◆ PROBLEM DESCRIPTION
Restate every entry word for word.
□ □ □ □ □ □ □
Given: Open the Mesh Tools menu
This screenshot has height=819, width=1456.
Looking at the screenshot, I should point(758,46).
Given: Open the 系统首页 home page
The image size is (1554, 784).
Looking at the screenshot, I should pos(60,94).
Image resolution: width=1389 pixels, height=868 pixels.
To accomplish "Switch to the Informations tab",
□ □ □ □ □ □ □
◆ PROBLEM SOLUTION
Given: Open the Mesh Tools menu
This screenshot has height=819, width=1456.
Looking at the screenshot, I should point(758,46).
Given: Open the 系统首页 home page
The image size is (1554, 784).
Looking at the screenshot, I should pos(60,94).
Image resolution: width=1389 pixels, height=868 pixels.
To accomplish "Switch to the Informations tab",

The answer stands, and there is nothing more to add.